▶ _Extrait retenu_
N’y’a-t-il qu’un Sénégalais pour comprendre ce que dit un Sénégalais ?

En tout cas les armes avec lesquelles il faut défendre ce qu’on ne peut garder avec les larmes sont tout sauf les AK 47 de la Seleka. Sinon Dakar ne serait pas cette ville paradisiaque qui me fascine mais aurait été transformée en No man’s land comme Bangui d’où je viens.

Pour comprendre le combat de ces sénégalais et les armes avec lesquelles ils ont défendu les institutions de leur belle république, je suis allé à la rencontre des Dakarois…Il me fallait coûte que coûte m’imprégner de l’expérience qui a fonctionné ici et voir si on peut l’adapter chez moi. Peut-être ainsi on pourra éviter à notre pays un énième coup d’état. Il me fallait des témoins qui puissent nous raconter la chose.

Me voilà parti dans les rues de Dakar. Première destination, la Radio Télévision Sénégalaise. René un journaliste de la Radio Télévision Sénégalaise me conseillait de me rapprocher des rappeurs « à la base ce sont eux qui ont lancé le mouvement « y’en a marre. »

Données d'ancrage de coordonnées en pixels
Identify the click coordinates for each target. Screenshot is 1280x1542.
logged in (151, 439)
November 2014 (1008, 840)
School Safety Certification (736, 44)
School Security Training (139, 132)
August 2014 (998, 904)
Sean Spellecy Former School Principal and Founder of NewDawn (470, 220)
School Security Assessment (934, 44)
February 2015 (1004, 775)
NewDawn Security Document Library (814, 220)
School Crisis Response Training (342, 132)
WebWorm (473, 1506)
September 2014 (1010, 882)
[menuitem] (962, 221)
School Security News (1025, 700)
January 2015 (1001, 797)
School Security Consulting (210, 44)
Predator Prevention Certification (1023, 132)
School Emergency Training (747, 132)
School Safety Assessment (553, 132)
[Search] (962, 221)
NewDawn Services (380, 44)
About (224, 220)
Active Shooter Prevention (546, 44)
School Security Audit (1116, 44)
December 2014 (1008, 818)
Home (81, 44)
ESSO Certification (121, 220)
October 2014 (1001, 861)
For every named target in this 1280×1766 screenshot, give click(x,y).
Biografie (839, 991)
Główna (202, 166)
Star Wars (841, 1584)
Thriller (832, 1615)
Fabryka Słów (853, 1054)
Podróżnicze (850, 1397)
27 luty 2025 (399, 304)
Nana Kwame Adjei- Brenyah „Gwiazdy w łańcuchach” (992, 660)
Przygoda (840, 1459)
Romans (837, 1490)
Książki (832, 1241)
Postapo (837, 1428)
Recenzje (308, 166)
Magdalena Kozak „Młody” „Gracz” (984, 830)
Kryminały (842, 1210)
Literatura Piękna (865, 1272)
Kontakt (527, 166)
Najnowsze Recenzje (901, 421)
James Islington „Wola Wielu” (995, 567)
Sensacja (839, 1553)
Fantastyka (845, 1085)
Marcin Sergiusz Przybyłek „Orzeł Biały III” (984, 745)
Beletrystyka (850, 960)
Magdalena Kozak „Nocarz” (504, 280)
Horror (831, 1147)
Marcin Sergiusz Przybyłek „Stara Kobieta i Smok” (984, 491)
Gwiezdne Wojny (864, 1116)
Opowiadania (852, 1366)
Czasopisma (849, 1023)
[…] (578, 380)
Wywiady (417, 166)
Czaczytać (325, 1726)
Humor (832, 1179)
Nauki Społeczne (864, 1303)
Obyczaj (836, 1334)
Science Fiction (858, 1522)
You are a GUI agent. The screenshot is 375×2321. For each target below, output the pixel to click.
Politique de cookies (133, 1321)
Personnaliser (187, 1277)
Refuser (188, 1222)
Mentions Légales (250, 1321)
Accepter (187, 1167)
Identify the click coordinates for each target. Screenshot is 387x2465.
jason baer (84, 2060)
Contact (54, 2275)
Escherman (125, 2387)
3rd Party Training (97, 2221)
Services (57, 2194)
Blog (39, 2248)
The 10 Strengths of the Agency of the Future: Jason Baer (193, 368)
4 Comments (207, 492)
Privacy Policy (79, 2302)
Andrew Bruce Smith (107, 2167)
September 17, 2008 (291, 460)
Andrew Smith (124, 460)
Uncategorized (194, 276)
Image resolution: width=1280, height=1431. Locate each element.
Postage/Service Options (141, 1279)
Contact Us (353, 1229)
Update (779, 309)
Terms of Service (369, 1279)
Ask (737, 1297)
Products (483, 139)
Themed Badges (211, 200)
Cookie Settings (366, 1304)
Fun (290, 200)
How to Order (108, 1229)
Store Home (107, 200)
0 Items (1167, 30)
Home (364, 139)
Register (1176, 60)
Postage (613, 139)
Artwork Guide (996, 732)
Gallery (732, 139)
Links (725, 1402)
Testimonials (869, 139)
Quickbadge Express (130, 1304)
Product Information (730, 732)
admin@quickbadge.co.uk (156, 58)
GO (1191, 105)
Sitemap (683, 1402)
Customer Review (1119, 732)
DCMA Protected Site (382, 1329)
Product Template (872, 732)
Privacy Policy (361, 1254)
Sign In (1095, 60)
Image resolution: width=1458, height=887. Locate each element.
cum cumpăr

▶ _Consigne_
Renvoyez sans modification le passage de l'extrait sur Dakar allant de « N’y’a-t-il qu’un Sénégalais » jusqu'à « d’où je viens. ». Les enregistrements forment un matériau distinct de l'extrait.

▶ _Zone de réponse_
N’y’a-t-il qu’un Sénégalais pour comprendre ce que dit un Sénégalais ?

En tout cas les armes avec lesquelles il faut défendre ce qu’on ne peut garder avec les larmes sont tout sauf les AK 47 de la Seleka. Sinon Dakar ne serait pas cette ville paradisiaque qui me fascine mais aurait été transformée en No man’s land comme Bangui d’où je viens.